The setup is elegantly simple: A prostitute (played by Kristin Chenoweth) goes to a small Minneapolis church and confesses to the priest (Sisto) a sin she hasn’t committed yet: her upcoming suicide. Captivated by the woman’s story and desperately afraid that the woman is indeed going to kill herself, the priest engages in an increasingly obsessive search to find her—a search that takes him into a Pynchonian world of pornography and prostitution, where pimps quote Robert Frost and cabbies know where he’s going before he tells them.
What’s beautiful and interesting about the priest’s quest is that it draws him into a world of people he cannot save, which tests his faith. At the same time, the omniscient directorial eye lets the audience know that God is working in subtler, more mysterious ways than our hero the priest can comprehend. He may question God’s wisdom, but his faith is being rewarded in ways he is unaware of—ways that only intelligently crafted art can reveal. Even if you don’t believe in a god that pulls the puppet strings of life, this movie will ask you to consider the possibility that there are forces at work beyond our understanding, and that in a world full of moral confusion, even the smallest acts of kindness can make a big difference.

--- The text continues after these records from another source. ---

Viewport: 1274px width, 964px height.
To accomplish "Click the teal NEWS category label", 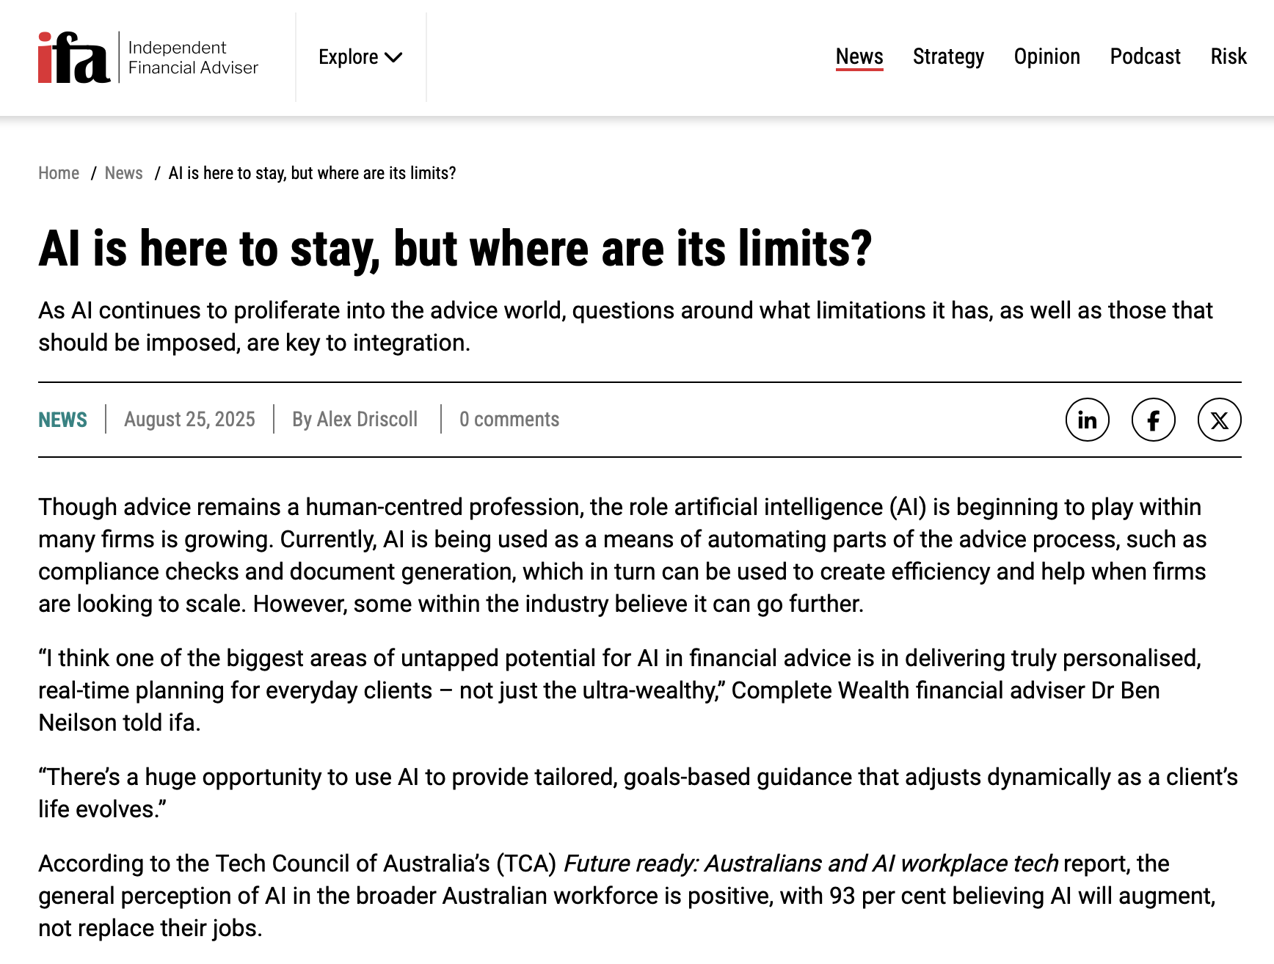I will (62, 420).

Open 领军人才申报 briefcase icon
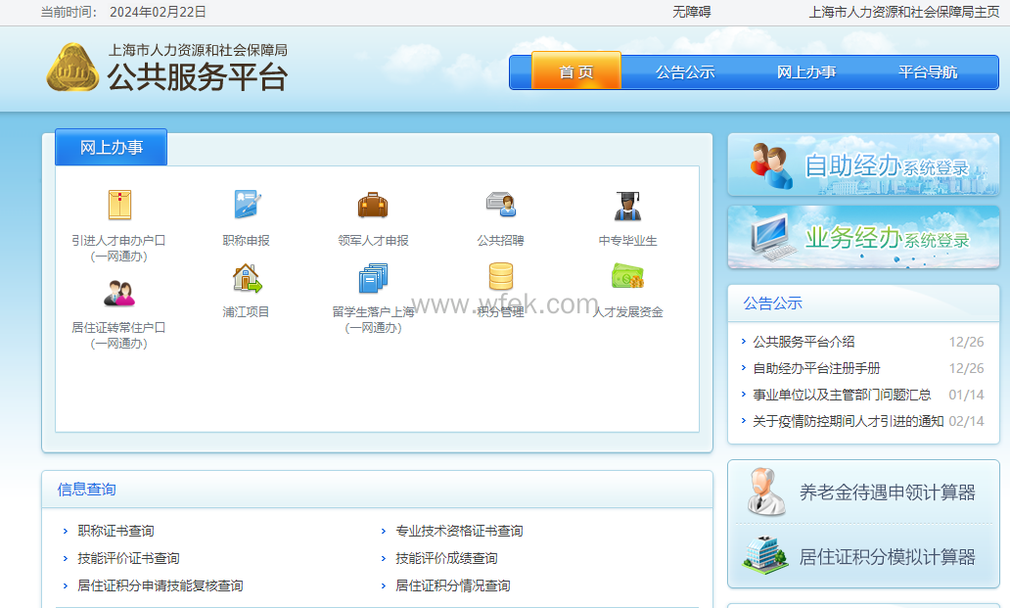(373, 206)
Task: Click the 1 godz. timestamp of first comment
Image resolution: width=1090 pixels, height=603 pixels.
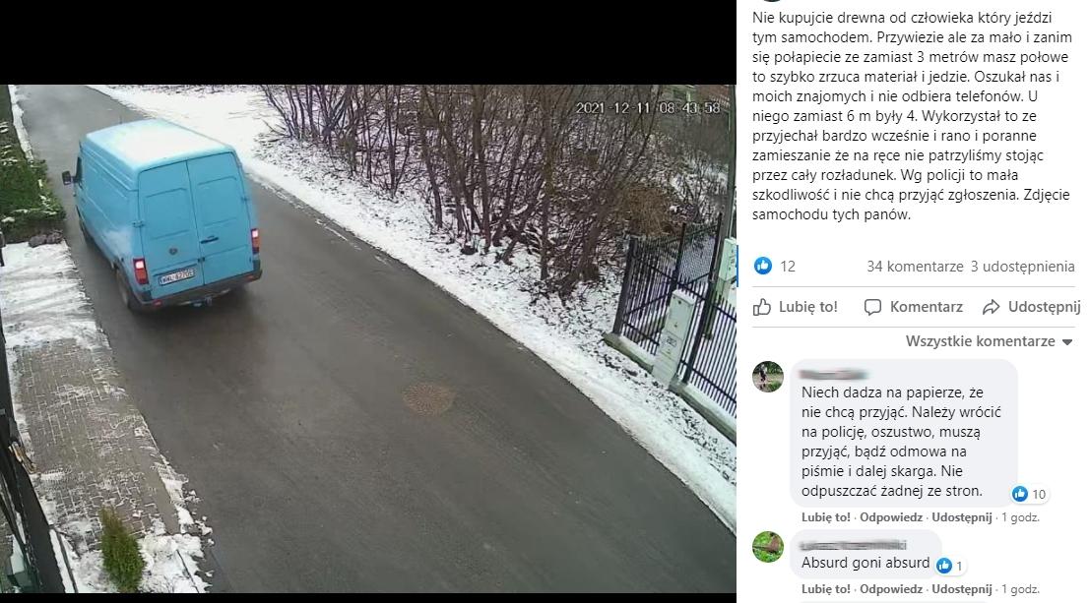Action: coord(1020,516)

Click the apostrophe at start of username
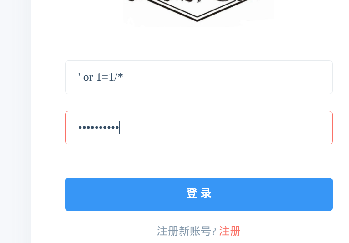click(x=79, y=75)
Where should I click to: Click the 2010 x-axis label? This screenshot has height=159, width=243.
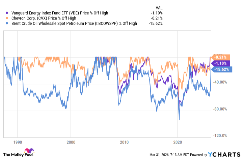coord(125,142)
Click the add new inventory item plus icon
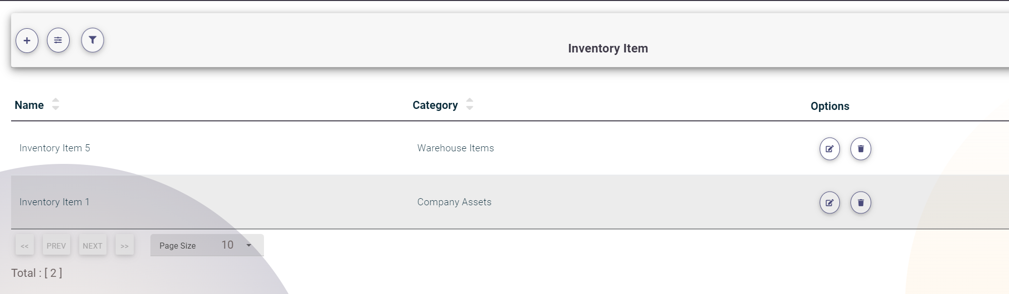The image size is (1009, 294). (27, 41)
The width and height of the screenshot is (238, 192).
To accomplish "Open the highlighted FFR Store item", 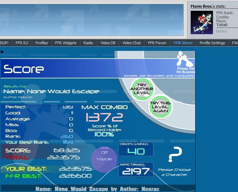I will [x=183, y=43].
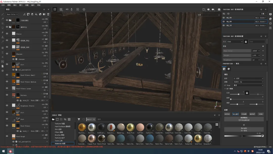Click the delete layer trash icon
Viewport: 273px width, 154px height.
point(48,14)
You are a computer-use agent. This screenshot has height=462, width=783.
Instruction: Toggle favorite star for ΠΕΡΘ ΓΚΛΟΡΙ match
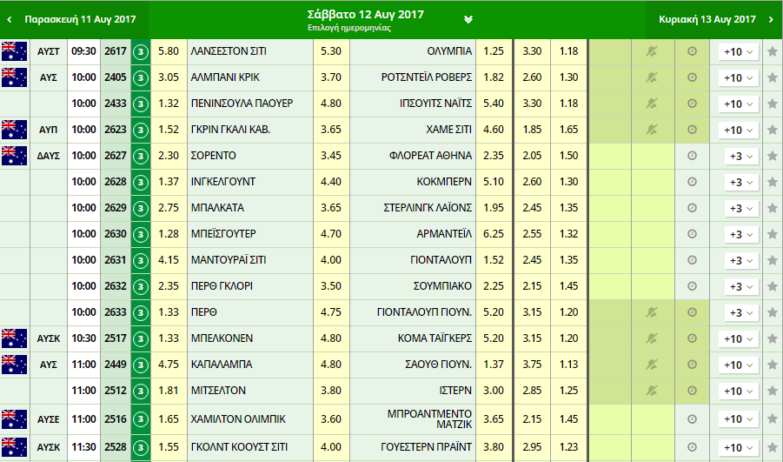point(772,286)
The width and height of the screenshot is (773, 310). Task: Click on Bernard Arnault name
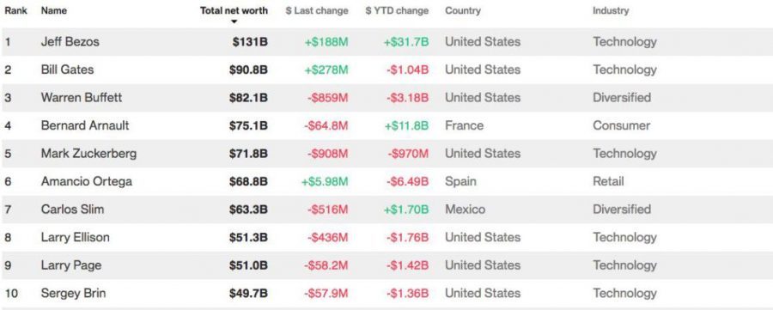85,125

For those who like to see their city on the big screen, there’s plenty of action in the warehouse district (will Sexworld become a tourist destination?) and on the Stone Arch Bridge, and the film—though it stars Chenoweth, Sisto and The Office ’s Brian Baumgartner—is crawling with local actors, including Grant Richey, Marquetta Senters, Isabell Monk O’Connor, Greta Oglesby (most recently seen at the Guthrie as Caroline, in Tony Kushner's Caroline or Change ), Tom Carey, Ann Kellogg, and a host of others, including Patrick Coyle himself.
See Into Temptation soon and get the word out. It’s a great movie that showcases the city and its talent better than anything that’s come out in a long time.